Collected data
┄┄┄┄┄┄
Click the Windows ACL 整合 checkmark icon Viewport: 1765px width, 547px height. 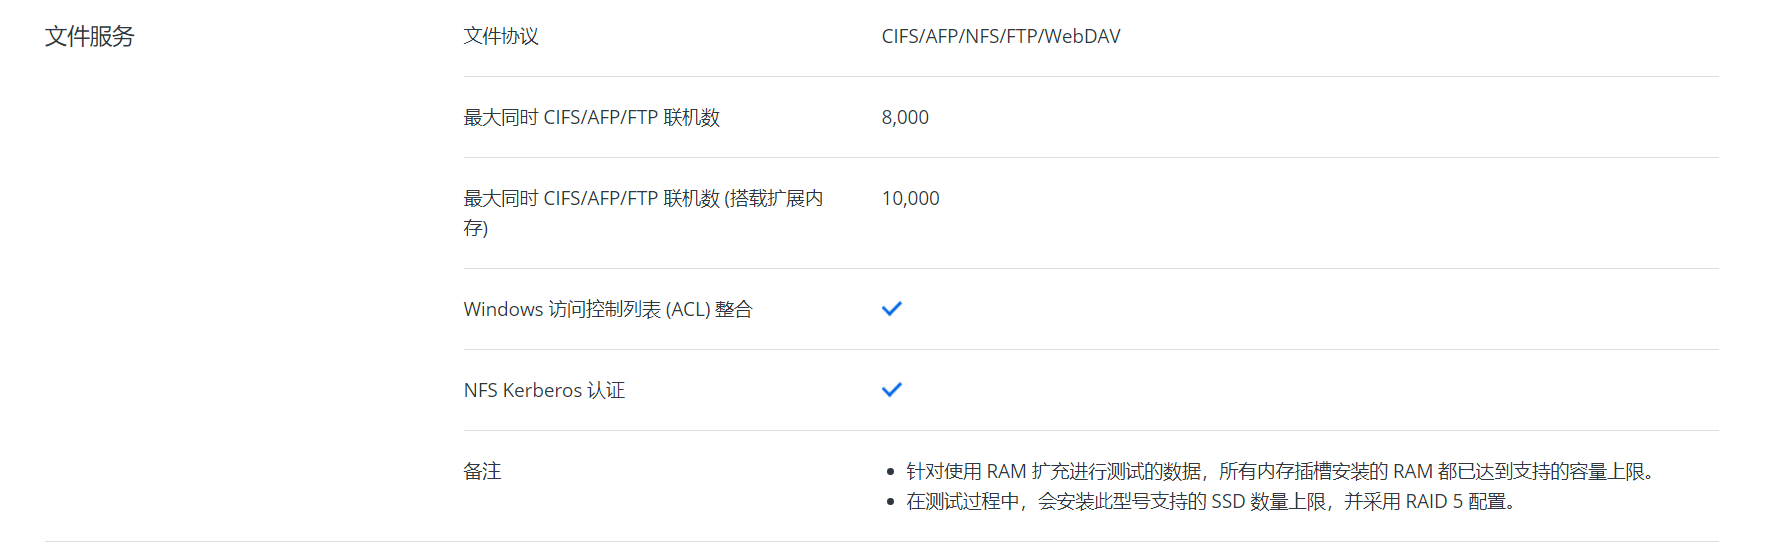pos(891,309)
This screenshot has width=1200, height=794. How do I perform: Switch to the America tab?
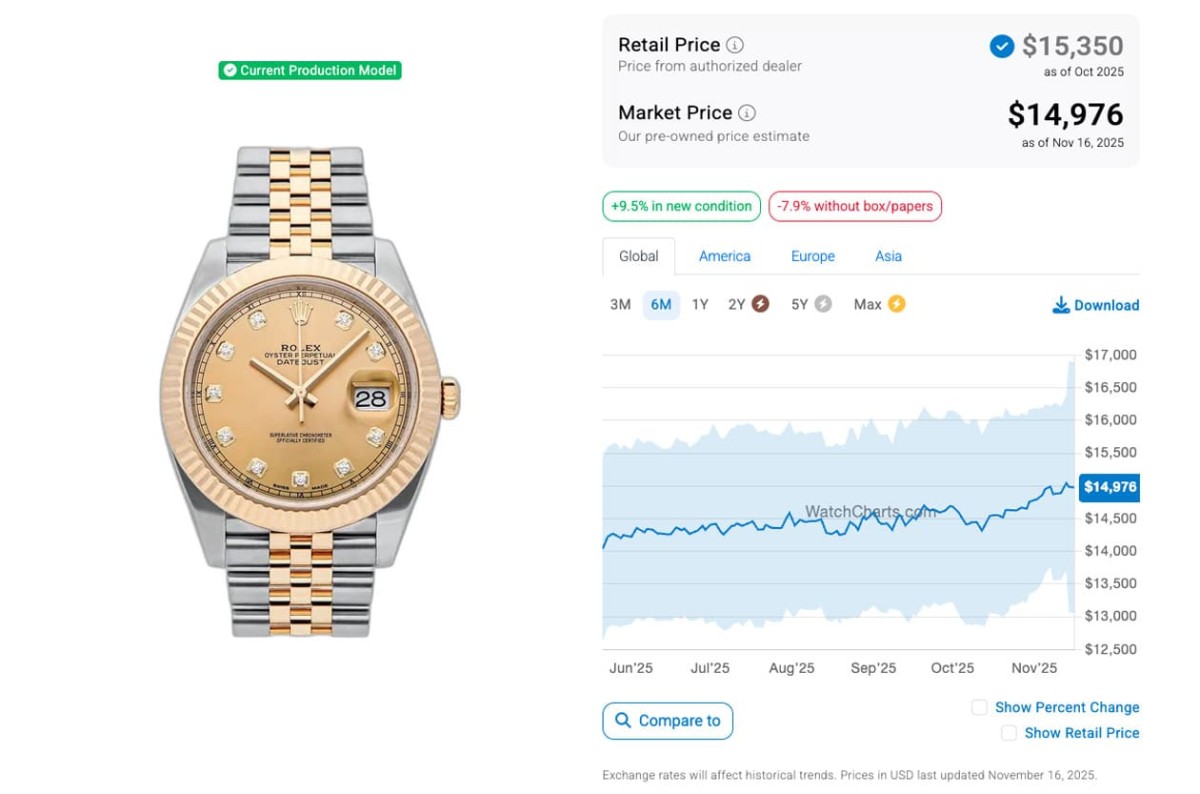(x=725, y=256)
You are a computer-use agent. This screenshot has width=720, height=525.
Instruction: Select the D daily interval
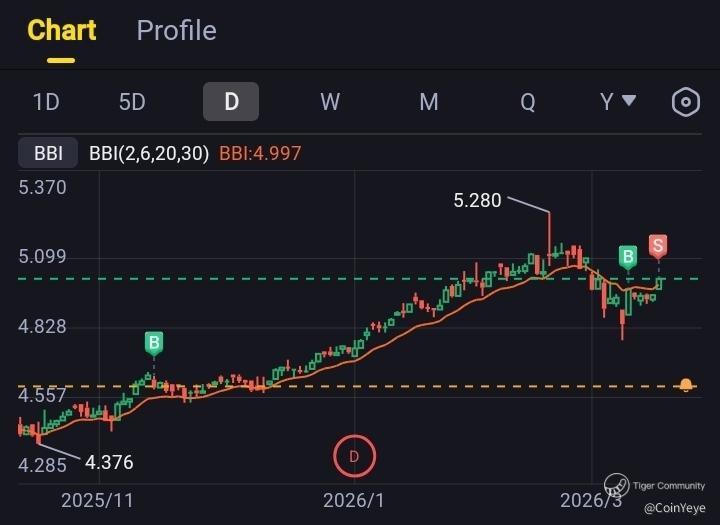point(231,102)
┄┄┄┄┄┄
→ Work to complete
Set down, exactly as written, each line from the one that contains "You are a computer-use" to the last line of the records, but none of the pictures.

→ Expected output
You are a computer-use agent. This screenshot has width=720, height=525.
Instruction: Select the D daily interval
point(231,102)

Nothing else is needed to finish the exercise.